§ **Fragmento proporcionado**:
Puede ser que no abunden los sentimientos ni las emociones; que su amor, a
veces, se sostenga sobre la roca de una fe desnuda de todo consuelo humano, pero
es amor, porque hay donación y entrega.
No conozco otro modo de amar ni otro camino para ser cristiano, porque es el
camino que Él siguió. Mi madre solía repetir mucho: “Evangelio que no
duele, no es evangelio“. Éste es, pues, el evangelio que yo aprendí
desde mi infancia; el que me enseñaron los mártires cristeros y tantas
personas que, en el silencio, viven y vivieron el amor a Dios y al prójimo en
grado heroico. Y es que el amor tiene que dolernos, porque nos implica renuncia,
olvido de sí, poner nuestro centro en el amado y entregarnos a él con toda
nuestra persona, día y noche.
Ojalá que, a partir de esta cuaresma, con la ayuda de Dios, todos aprendamos un
poco más a amar a Cristo y a nuestros hermanos como Él nos ha amado en la
Cruz: con la entrega total y permanente de nosotros mismos. No temamos, por
tanto, crucificar con Cristo nuestro egoísmo y vanidad, nuestro pecado o
mediocridad, y esa insidiosa mentalidad del mundo, para que podamos repetir con
san Pablo: “Con Cristo estoy crucificado: y no vivo yo, sino que es Cristo
quien vive en mí; la vida que vivo al presente en la carne, la vivo en la fe
del Hijo de Dios que me amó y se entregó a sí mismo por mí“ (Gal
2,19-20).

§ **Datos proporcionados**:

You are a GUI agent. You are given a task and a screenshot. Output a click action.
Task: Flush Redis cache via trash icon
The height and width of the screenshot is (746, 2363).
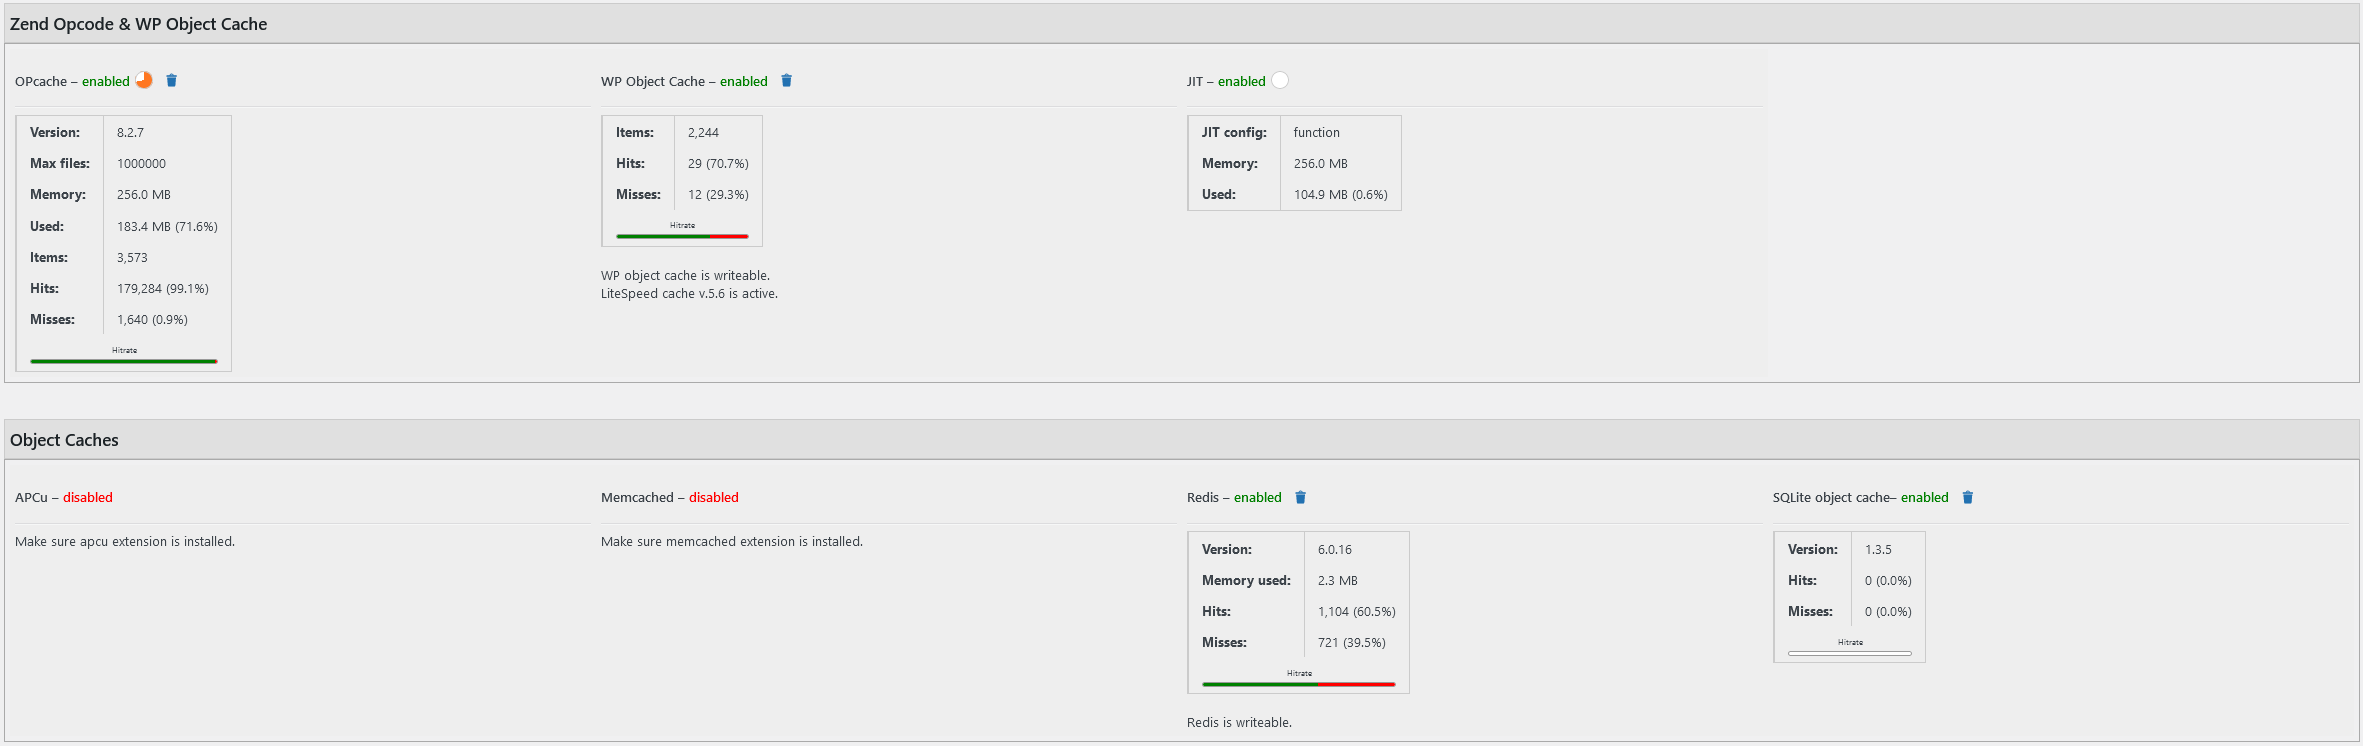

§ **Objetivo del ejercicio**: Vuelve a escribir, sin cambiar nada, el trozo del fragmento sobre el amor cristiano que va desde "Puede ser que" hasta "día y noche.", con esas dos partes incluidas.

§ **Respuesta esperada**:
Puede ser que no abunden los sentimientos ni las emociones; que su amor, a
veces, se sostenga sobre la roca de una fe desnuda de todo consuelo humano, pero
es amor, porque hay donación y entrega.
No conozco otro modo de amar ni otro camino para ser cristiano, porque es el
camino que Él siguió. Mi madre solía repetir mucho: “Evangelio que no
duele, no es evangelio“. Éste es, pues, el evangelio que yo aprendí
desde mi infancia; el que me enseñaron los mártires cristeros y tantas
personas que, en el silencio, viven y vivieron el amor a Dios y al prójimo en
grado heroico. Y es que el amor tiene que dolernos, porque nos implica renuncia,
olvido de sí, poner nuestro centro en el amado y entregarnos a él con toda
nuestra persona, día y noche.